Título: Raúl Castro enfrenta o desafio das mudanças
Autor: Vicent, Mauricio
Fonte: O Globo, 26/02/2008, O Mundo, p. 28

Medidas iniciais podem incluir relaxamento à restrição de viagem, mas pouco adiantariam sem novo rumo na economia.

HAVANA. Chegou a hora da verdade. Passada a posse e a sucessão formal de seu irmão, que não deve ter sido fácil, Raúl Castro, o novo presidente dos Conselhos de Estado e de Ministros enfrenta agora o desafio de despertar a esperança de seus compatriotas num prazo razoável de tempo. E a única forma - é consenso - será com mudanças econômicas e medidas que beneficiem as pessoas e cheguem ao prato na mesa. Quanto antes, melhor. Junto a essa prioridade, cercado pela velha guarda como um símbolo de unidade, Raúl se dispõe a remodelar o governo e a estrutura administrativa para em alguns anos passar a outra geração um modelo de revolução viável, com instituições fortes. Simplificando: mudança na continuidade, mas mudança.

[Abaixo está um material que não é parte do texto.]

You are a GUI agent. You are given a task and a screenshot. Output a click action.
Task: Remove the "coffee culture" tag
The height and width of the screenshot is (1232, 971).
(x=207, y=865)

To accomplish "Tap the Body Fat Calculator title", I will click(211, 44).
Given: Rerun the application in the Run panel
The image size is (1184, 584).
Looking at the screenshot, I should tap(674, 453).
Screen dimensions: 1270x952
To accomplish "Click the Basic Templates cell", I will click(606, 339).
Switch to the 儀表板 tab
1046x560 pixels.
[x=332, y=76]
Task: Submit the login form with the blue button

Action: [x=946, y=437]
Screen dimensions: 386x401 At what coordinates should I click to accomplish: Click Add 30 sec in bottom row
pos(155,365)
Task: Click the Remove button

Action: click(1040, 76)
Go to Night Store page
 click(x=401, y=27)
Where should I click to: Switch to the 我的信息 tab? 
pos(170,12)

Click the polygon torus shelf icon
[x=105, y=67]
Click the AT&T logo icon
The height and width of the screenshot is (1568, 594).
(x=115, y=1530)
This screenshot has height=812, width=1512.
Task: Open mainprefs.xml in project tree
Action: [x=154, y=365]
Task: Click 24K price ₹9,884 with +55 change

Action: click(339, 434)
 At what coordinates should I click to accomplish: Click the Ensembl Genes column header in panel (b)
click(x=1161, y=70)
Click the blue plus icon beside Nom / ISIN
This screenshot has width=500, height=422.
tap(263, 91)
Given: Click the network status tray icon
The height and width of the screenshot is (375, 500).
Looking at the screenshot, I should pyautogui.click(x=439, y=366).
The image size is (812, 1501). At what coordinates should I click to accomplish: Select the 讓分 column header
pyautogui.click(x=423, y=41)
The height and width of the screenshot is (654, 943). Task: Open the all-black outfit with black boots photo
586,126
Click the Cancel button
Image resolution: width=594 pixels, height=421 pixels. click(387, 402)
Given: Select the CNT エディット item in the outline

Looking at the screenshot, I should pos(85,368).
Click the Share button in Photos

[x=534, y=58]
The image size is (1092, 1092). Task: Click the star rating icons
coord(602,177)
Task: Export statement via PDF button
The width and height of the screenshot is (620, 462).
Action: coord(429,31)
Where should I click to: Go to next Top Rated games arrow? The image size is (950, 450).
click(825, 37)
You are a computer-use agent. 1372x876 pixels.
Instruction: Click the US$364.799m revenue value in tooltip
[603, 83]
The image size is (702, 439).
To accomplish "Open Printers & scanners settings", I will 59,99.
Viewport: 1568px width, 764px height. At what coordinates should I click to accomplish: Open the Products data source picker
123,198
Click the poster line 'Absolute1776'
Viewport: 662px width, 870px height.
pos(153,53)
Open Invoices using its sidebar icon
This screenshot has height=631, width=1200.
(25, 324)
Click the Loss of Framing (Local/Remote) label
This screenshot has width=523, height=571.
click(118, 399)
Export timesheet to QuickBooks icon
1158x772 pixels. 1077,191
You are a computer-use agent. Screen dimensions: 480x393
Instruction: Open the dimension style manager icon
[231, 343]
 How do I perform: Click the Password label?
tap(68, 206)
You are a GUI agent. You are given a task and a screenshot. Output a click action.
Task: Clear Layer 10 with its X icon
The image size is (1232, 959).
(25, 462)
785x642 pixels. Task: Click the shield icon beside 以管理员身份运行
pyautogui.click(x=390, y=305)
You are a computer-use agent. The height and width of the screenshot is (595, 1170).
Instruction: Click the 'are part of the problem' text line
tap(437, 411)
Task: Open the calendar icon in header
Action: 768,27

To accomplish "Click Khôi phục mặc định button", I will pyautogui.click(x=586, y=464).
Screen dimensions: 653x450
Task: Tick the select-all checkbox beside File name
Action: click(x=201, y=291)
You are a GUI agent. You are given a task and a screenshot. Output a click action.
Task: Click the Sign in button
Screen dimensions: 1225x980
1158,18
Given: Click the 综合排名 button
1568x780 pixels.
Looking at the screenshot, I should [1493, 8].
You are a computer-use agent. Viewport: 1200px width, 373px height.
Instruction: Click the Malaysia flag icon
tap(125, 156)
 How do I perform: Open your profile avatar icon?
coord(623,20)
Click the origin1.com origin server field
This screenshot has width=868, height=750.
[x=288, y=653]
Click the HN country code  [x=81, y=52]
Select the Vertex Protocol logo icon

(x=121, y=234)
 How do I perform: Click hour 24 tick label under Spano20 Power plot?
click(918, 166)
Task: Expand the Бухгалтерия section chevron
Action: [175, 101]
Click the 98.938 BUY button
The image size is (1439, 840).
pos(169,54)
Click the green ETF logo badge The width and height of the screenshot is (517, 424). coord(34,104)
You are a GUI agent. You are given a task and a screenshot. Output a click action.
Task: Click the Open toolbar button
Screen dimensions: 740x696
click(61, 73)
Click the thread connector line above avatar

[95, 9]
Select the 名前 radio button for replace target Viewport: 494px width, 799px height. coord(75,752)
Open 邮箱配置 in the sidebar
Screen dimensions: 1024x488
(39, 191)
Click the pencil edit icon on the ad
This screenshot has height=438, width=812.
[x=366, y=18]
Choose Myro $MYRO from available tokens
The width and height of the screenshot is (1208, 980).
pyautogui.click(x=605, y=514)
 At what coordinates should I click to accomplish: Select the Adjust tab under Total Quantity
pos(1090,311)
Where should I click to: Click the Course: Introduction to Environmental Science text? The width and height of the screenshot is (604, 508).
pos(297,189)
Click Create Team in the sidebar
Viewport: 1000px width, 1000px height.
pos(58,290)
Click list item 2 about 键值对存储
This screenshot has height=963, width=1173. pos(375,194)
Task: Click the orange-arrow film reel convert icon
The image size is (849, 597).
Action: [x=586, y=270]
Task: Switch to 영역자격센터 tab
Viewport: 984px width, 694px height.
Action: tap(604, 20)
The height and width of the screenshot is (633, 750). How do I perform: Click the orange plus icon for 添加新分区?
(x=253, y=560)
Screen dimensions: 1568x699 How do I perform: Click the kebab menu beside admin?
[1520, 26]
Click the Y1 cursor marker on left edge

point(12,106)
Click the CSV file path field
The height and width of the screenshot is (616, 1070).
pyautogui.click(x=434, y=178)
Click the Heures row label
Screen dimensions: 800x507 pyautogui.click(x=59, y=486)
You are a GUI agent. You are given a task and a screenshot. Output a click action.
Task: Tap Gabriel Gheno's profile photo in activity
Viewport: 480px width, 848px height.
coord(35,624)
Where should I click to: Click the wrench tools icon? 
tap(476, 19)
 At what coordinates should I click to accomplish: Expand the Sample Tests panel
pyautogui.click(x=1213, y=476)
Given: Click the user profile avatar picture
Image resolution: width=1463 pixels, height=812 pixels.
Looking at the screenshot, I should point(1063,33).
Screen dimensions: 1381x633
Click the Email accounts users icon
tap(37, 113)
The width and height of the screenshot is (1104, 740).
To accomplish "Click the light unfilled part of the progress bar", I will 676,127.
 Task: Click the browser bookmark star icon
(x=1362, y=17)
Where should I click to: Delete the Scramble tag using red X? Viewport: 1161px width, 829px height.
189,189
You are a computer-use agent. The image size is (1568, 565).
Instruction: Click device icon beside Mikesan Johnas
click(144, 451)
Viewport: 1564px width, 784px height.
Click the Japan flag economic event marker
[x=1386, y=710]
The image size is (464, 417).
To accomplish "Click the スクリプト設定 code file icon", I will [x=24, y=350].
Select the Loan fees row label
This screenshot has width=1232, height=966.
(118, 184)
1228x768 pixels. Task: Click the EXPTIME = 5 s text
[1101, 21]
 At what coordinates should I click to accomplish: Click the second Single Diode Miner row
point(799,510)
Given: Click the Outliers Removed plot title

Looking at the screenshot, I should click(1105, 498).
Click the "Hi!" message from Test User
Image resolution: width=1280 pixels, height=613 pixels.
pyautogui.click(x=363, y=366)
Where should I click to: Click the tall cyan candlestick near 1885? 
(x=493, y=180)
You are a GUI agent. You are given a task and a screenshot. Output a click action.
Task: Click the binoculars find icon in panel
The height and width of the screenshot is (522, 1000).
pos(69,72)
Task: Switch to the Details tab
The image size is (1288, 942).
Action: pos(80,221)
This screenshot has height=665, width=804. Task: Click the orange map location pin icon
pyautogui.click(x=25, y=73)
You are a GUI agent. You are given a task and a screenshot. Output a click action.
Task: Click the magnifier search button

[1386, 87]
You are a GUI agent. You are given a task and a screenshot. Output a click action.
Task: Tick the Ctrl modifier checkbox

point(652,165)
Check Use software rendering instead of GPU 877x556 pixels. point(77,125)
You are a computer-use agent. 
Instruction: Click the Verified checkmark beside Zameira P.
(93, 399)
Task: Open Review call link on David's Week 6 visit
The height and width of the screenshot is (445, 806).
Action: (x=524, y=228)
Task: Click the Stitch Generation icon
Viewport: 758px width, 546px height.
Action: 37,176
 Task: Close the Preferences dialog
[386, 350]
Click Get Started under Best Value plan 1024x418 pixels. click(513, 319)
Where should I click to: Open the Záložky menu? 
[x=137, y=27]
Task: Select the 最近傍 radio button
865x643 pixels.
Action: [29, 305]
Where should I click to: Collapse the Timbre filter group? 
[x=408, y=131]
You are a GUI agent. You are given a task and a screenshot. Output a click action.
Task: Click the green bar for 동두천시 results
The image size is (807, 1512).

O primeiro discurso de Raúl na Assembléia Nacional contém as diretrizes fundamentais de seu plano de governo. As primeiras reformas consistirão em levantar algumas proibições que hoje prejudicam os cidadãos. Raúl, de 76 anos, pôs prazo para que as primeiras cheguem. Será nas próximas semanas e começará pelas "mais simples".

Gratuidades e subsídios podem ser eliminados

O inventário de insatisfações é longo, começando pelas restrições para viajar ao exterior. Fontes não oficiais mas próximas ao poder contaram ao "El País" que as primeiras medidas serão na área migratória. Entre elas poderiam estar a eliminação da exigência de permissão de saída, maiores facilidades aos que regressam, permissão de viagem a menores de idade, prorrogação do tempo de estada fora do país (de 11 para 24 meses).

Junto a elas, eliminariam medidas "que tiveram como único objetivo evitar o surgimento de novas desigualdades num momento de escassez generalizada", segundo disse Raúl em seu discurso. Ele não especificou quais, mas há proibições de todo tipo: para contratar uma linha de telefone celular; para comprar eletrodomésticos ou computadores; para vender o carro ou a casa que o governo um dia vendeu subvencionado; para se hospedar como turista num hotel; para ter uma linha de internet. Raúl advertiu que acabar com algumas delas vai demorar, pois implicam "mudanças em determinadas normas jurídicas, além de influírem sobre elas" as medidas agressivas dos Estados Unidos.

Estas primeiras mudanças, relativamente simples de fazer, garantiriam a Raúl popularidade em pouco tempo. Mas serviriam de pouco sem as mudanças econômicas, muito mais complexas. Domingo, Raúl pôs como primeira prioridade "satisfazer as necessidades da população", partindo do "fortalecimento sustentado da economia nacional e de sua base produtiva". Em seu discurso, mencionou algumas das medidas "em estudo": "a reavaliação do peso cubano", a eliminação de gratuidades e subsídios, incluídos os da caderneta de racionamento, e o alívio da distorção que produz o fenômeno da dupla moeda.

Mas o mais importante é produzir riqueza, e para isso se analisam novas formas de estímulo salarial e mudanças substanciais na agricultura, como primeiro passo. Dizem os especialistas que isso incluiria novas formas de organizar a produção, com mais espaço para a iniciativa privada, menos centralização e uma revisão do modelo de propriedade estatal.

No entanto, o verdadeiro objetivo de Raúl a médio prazo é a reforma do Estado. No transcurso deste ano, disse, realizará uma remodelação do governo e uma redução dos órgãos centrais do Estado para tornar "mais eficiente a gestão" e reduzir o excesso de burocracia. O propósito é fortalecer as instituições e limpar a revolução de estruturas e mecanismos obsoletos para legar um modelo viável a seus herdeiros. Um problema grave é o tempo.